Reading articles and newsletters reduces blind spots

Reading articles, blog posts, and newsletters is such an enjoyable activity for me because it reduces blind spots without needing a lot of cognitive effort. Finding out about a novel approach that I can use in my work, or a tool that gives me new capabilities, is exciting. I get to see what else is out there without expending much mental energy.

You know when you’re trying to achieve something, you try the most complicated ways, and then a friend comes along and shows you a simple way to do it. It’s great when it happens. You just saved hours, days, maybe even weeks of time. Reading articles and newsletters does the same. On steroids.

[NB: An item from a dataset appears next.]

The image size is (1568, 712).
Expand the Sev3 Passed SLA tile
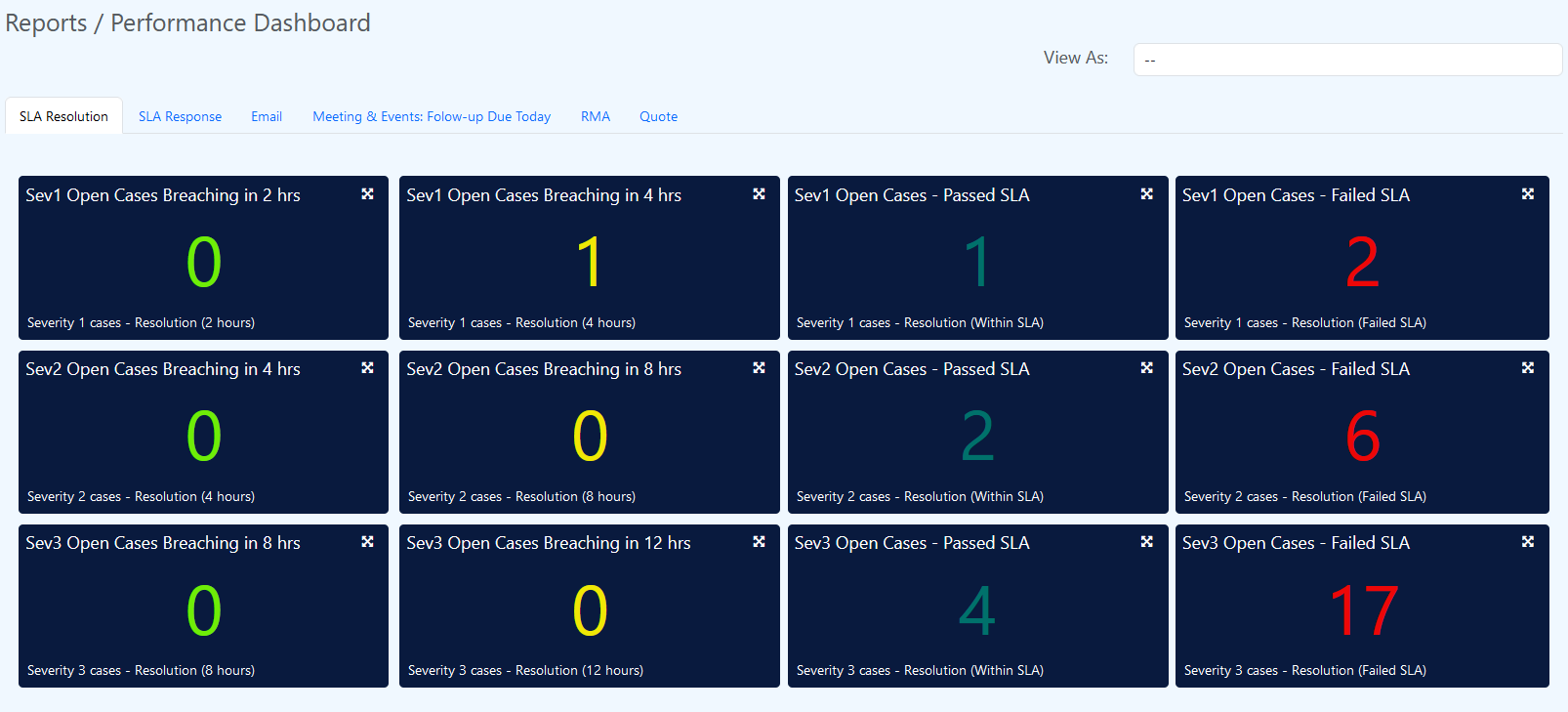pyautogui.click(x=1147, y=542)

I divide reading into focused and unfocused. Focused reading is part of learning and acquiring skills. It’s about picking a topic, reading about it and practicing what you read. Practice is important to hammer in the learned material.

Unfocused reading can stand alone. It’s about reading non-fiction content for enjoyment, without the goal of learning anything specific. There are many different reasons to enjoy it. It might be a good story, the ups and downs of emotions, the validation if someone agrees with your view, or any other reason. For me it’s mostly about excitement when I discover something new.

Phrasing it differently, it’s about reducing blind spots and expanding my horizon.

The world contains so much information. A lot more than we can ever know. Luckily, being aware that information exists is a lot easier than knowing what that information is.

For example, the information that it’s possible to create images with AI by describing what I want is already helpful. I don’t need to know which software to use. When I am in a situation where I need it, I can use Google to find relevant software. But if I didn’t even know about it, then I wouldn’t think to look for it.

And that’s what I mean by expanding my horizon and reducing blind spots. To widen the top line of the T, in T-shaped knowledge. To have superficial knowledge without knowing the details. If I need the details, I can dive in. But without knowing that there are details to explore, I wouldn’t know where to start.

This is where relatively short-form content, usually less than 30min, excels. I can expose myself to new and different knowledge at a high rate.

In a similar sense, this also exposes me to new and different ideas at a high rate. People often write about how they see the world, and about their unique insights. Some ideas resonate, others don’t. But all of them inform and expand my own thinking and often lead to my very own new insights.